Details

Note: All of this started out of the blue. No updates were made that triggered it. My linux router running this does not self-update. I didn't update the pihole using docker-compose, and I didn't change any configuration options.

The pihole stops responding to DNS requests, as well as DHCP requests, on a seemingly random basis. The web interface also won't load fully. The stalls happen at various times throughout the day, in both low and high usage. There is not unusual levels of usage - since starting the service with fresh data 5 hours ago, there have been 5300 requests, ~20% blocked, and one lock-up. When stopping, the docker container sometimes seems to start a second pihole-FTL --no-daemon process by itself. Sometimes it self-resolves, sometimes it doesn't. A docker-compose restart fixes it every time, for a seemingly arbitrary period. The pihole-FTL.log file always ends with DB/GC thread locks waiting. See details section for more info. I'm on the :latest tagged docker image. I'm about to try the v5.6 tag to see if I can still reproduce. I'll report my findings back here and update.

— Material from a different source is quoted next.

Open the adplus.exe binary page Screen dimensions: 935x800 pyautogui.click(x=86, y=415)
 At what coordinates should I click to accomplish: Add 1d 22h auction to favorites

EDIT: v5.6 also has the issue for me

Related Issues

[x] I have searched this repository/Pi-hole forums for existing issues and pull requests that look similar

How to reproduce the issue

Environment data
- Operating System: Alpine
- Hardware: x86 Router (PCEngines APU2, 4GB Ram, SSD)
- Kernel Architecture: x86/amd64
- Docker Install Info and version:
- Software source: OS provided package
- Supplimentary Software: N/A
- Hardware architecture: x86
docker-compose.yml contents, docker run shell command, or paste a screenshot of any UI based configuration of containers here
```
version: "3"
```

More info at https://github.com/pi-hole/docker-pi-hole/ and https://docs.pi-hole.net/

services: pihole: container_name: pihole image: pihole/pihole:latest environment: TZ: 'Australia/Perth' WEBPASSWORD: 'ought immerse uninvited promotion' DNS1: 1.1.1.1 DNS2: 1.0.0.1 DNSSEC: 'true' ports:

"53:53/tcp"
"53:53/udp"
"43080:80/tcp" dns:
127.0.0.1
1.1.1.1 volumes:
./data/pihole:/etc/pihole/
./data/dnsmasq.d/:/etc/dnsmasq.d/ cap_add:
NET_ADMIN restart: unless-stopped networks: pihole: ipv4_address: 172.20.0.10 networks: pihole: ipam: config:
- subnet: 172.20.0.0/16

any additional info to help reproduce When the pihole stops responding, the following also occurs:
- The FTL Log file is always ended with:
```
[2021-02-28 10:27:00.027 621/T640] Waiting for lock in GC_thread() (/root/project/src/gc.c:50)
[2021-02-28 10:27:00.045 621/T639] Waiting for lock in DB_thread() (/root/project/src/database/database-thread.c:52
```
- The issue with sometimes self resolve after 3-4 minutes with the message TCP worker terminating (timeout), other times it will hard-lock for ever and need restarting
- Within the docker container, a new process for pihole-FTL will sometimes start alongside the first one. This happens after the lock up
- I have completely wiped all data with docker-compose down, docker-compose rm -sfv, rm -rf ./data (to kill all configs), then docker-compose up --build --force-rebuild. The same issue persisted after some hours
- Sometimes it will run for hours before failing, sometimes minutes. A docker-restart always fixes the issue rapidly.
- The db files have been at 2GB when failing, as well as at 11MB, as well as at 500KB. There seems to be no link with how much usage it's getting - sometimes it fails with minimal usage on the network, sometimes with lots
- The lock-ups seem to have happened consistently on the minute, rather than, say 17:42:36. I'm assuming this is because it's writing to the database every minute, and stalling attempting to get a lock
- I'm running both DHCP and DNC on the pihole, and both services stop working, and the web service stops responding, all at the same time. Other services on the same machine (unifi controller) continue working during this time. I assume the web service attempts to access the DB when loading and can't get access to it, which is why it's failing
- After completely wiping everything and building fresh, I only go and re-enable DHCP and set the range. No other changes are made.
- There are no custom adlists or anything of the sort - all stock.
- I saw a few reports about DNSSEC with Cloudflare being an issue a while ago - I tried disabling DNSSEC with no change. The stalls continued with exactly the same symptoms.
- I tried using gdb to debug. When the pihole stalled, nothing changed in the process. There is no crash, so I wasn't able to get any useful information. The process stays alive, but stops responding entirely. I assume this is because it's waiting for locks.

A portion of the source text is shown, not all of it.